An image is an array of pixel values, usually stored as RGB values (8-8-8). Each color field intensity R, G and B is stored with 8-bit, representing integer values between 0 and 255. The MSB is the most significant bit and counts for 128, while the LSB counts only for 1. Compared to the full range, the LSB is small and not visible to the human eye. The LSB bit plane, which is the image formed by the LSB of all image pixels, is the perfect place to leave a discrete message, hidden by the dominant bits.

The Python Imaging Library is a free and open-source library for the Python language to open, manipulate and save images. It is available for Windows, Linux and Mac OS X. PIL provides per-pixel manipulations, masking, image filtering and enhancing and image drawing. It supports the BMP, GIF, JPEG, PNG, PPM and the TIFF file formats.

- _PROBLEM 1_
From the pixel-storage passage, return the words from "An image is" to "TIFF file formats." with no changes.
- _PROBLEM 2_
For each statement, say yes or no to whether the pixel-storage passage agrees with it, and quote the words from the passage that decide it. (a) Each of the R, G and B intensities is stored using 8 bits. (b) The LSB counts for 128. (c) The Python Imaging Library supports the GIF file format.

- _PROVIDED RECORDS_

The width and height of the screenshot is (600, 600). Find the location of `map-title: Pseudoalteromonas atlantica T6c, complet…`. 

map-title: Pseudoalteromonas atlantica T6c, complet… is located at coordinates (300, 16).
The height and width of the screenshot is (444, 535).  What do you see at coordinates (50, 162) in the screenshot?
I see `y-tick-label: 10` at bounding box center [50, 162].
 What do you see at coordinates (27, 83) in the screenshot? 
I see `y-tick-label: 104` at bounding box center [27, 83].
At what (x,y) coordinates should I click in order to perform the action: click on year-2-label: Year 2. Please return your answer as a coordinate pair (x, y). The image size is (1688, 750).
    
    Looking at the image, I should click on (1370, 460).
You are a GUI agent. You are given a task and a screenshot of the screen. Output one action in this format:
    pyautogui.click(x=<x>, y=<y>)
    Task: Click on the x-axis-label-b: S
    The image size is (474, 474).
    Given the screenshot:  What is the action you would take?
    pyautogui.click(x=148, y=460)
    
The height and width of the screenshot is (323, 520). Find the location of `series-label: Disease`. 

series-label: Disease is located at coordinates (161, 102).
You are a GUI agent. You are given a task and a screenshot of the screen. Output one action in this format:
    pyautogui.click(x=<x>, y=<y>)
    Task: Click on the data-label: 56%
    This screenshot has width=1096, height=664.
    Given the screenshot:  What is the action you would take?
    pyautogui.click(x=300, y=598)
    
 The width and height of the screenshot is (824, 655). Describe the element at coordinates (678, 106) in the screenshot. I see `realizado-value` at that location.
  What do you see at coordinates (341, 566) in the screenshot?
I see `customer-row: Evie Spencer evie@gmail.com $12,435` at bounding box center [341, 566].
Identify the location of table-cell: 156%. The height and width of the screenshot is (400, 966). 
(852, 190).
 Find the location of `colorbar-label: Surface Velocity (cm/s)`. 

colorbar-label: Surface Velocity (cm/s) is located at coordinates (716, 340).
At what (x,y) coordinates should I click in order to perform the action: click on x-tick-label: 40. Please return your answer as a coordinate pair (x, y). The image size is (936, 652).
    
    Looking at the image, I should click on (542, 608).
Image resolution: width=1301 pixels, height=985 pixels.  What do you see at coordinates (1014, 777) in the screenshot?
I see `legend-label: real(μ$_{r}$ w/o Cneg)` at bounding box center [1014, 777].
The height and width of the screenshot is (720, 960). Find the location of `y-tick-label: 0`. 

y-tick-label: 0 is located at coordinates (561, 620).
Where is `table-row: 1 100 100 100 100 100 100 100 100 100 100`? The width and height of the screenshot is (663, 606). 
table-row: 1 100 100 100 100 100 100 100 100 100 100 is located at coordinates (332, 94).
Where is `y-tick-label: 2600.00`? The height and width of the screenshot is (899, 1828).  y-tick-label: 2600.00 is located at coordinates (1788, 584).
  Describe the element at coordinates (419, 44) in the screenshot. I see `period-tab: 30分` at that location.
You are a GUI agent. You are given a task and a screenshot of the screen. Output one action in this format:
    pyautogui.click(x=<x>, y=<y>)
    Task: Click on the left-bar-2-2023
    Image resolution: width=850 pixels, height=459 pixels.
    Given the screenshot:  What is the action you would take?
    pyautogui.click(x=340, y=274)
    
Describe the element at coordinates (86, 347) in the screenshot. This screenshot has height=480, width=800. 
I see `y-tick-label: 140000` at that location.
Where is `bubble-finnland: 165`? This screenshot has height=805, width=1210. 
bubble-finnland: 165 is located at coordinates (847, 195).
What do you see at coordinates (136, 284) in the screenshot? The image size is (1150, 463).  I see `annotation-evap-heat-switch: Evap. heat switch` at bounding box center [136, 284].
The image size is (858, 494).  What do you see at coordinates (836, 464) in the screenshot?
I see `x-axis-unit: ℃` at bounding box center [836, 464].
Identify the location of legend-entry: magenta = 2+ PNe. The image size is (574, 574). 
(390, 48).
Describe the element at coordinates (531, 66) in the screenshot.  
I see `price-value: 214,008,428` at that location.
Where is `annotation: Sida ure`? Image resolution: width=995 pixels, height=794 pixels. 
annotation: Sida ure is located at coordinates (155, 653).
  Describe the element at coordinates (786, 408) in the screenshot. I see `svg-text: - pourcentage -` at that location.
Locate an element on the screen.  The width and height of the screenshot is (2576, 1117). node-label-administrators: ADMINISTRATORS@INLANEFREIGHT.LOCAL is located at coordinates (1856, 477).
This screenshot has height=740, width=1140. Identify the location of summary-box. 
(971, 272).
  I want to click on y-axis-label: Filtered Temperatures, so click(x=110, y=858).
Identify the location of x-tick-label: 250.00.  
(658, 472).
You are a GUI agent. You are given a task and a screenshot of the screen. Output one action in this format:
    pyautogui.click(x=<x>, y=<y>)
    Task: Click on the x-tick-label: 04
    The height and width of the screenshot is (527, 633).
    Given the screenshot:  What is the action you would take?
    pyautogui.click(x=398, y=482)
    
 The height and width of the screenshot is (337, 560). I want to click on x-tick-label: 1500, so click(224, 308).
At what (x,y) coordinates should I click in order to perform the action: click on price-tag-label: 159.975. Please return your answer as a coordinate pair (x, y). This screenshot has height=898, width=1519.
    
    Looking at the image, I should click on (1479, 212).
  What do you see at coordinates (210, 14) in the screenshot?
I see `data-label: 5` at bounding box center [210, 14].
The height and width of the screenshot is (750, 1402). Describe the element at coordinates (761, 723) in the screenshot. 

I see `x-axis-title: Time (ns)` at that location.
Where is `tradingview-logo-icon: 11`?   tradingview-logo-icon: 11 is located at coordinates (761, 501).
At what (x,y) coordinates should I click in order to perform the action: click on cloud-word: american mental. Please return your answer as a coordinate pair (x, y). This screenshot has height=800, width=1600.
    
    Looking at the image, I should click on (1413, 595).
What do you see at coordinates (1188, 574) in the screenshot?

- _TASK OUTPUT 1_
An image is an array of pixel values, usually stored as RGB values (8-8-8). Each color field intensity R, G and B is stored with 8-bit, representing integer values between 0 and 255. The MSB is the most significant bit and counts for 128, while the LSB counts only for 1. Compared to the full range, the LSB is small and not visible to the human eye. The LSB bit plane, which is the image formed by the LSB of all image pixels, is the perfect place to leave a discrete message, hidden by the dominant bits.

The Python Imaging Library is a free and open-source library for the Python language to open, manipulate and save images. It is available for Windows, Linux and Mac OS X. PIL provides per-pixel manipulations, masking, image filtering and enhancing and image drawing. It supports the BMP, GIF, JPEG, PNG, PPM and the TIFF file formats.

- _TASK OUTPUT 2_
(a) Yes: "Each color field intensity R, G and B is stored with 8-bit"
(b) No: "the LSB counts only for 1"
(c) Yes: "It supports the BMP, GIF, JPEG, PNG, PPM and the TIFF file formats."